*** Opening Available data ***
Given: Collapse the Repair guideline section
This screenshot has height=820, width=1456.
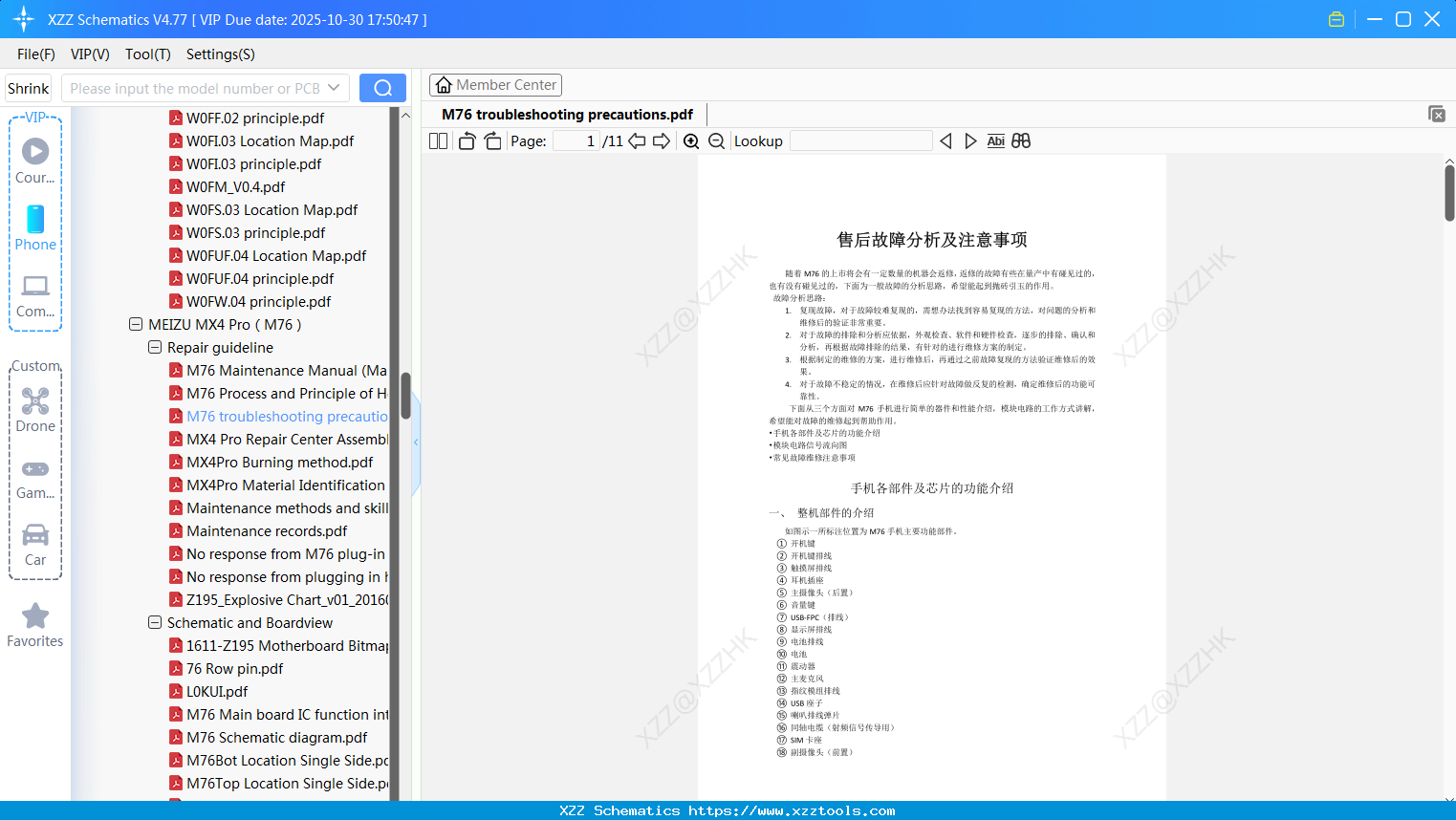Looking at the screenshot, I should coord(154,347).
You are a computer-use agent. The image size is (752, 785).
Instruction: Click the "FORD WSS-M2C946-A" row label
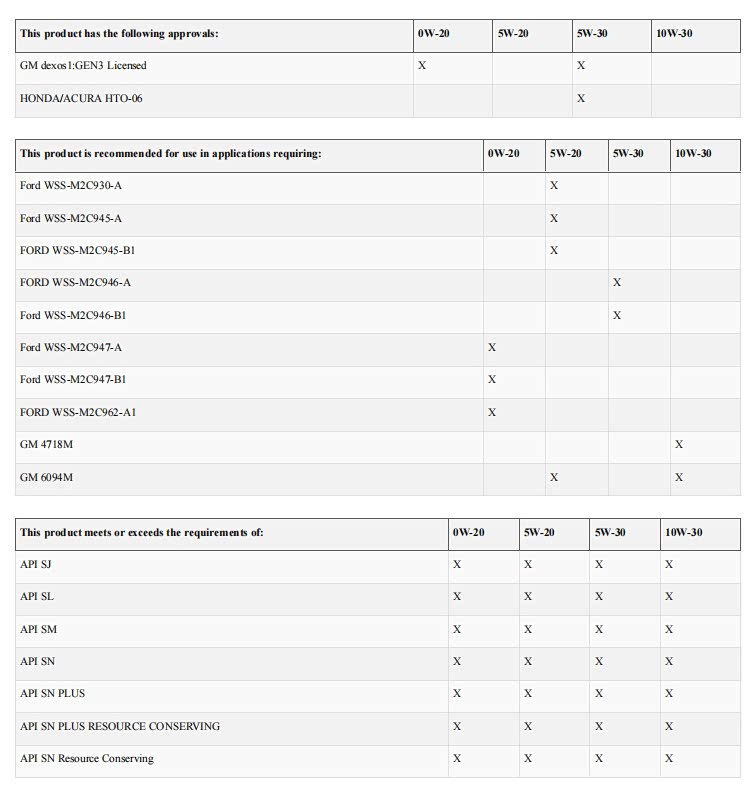coord(75,283)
*** Closing Available data ***
Exercise prompt: Output each entry above word for word. The pictures stay out.

Solved problem:
Given: Collapse the Repair guideline section
This screenshot has height=820, width=1456.
Looking at the screenshot, I should coord(154,347).
You are a computer-use agent. The image size is (752, 785).
Instruction: Click the "FORD WSS-M2C946-A" row label
coord(75,283)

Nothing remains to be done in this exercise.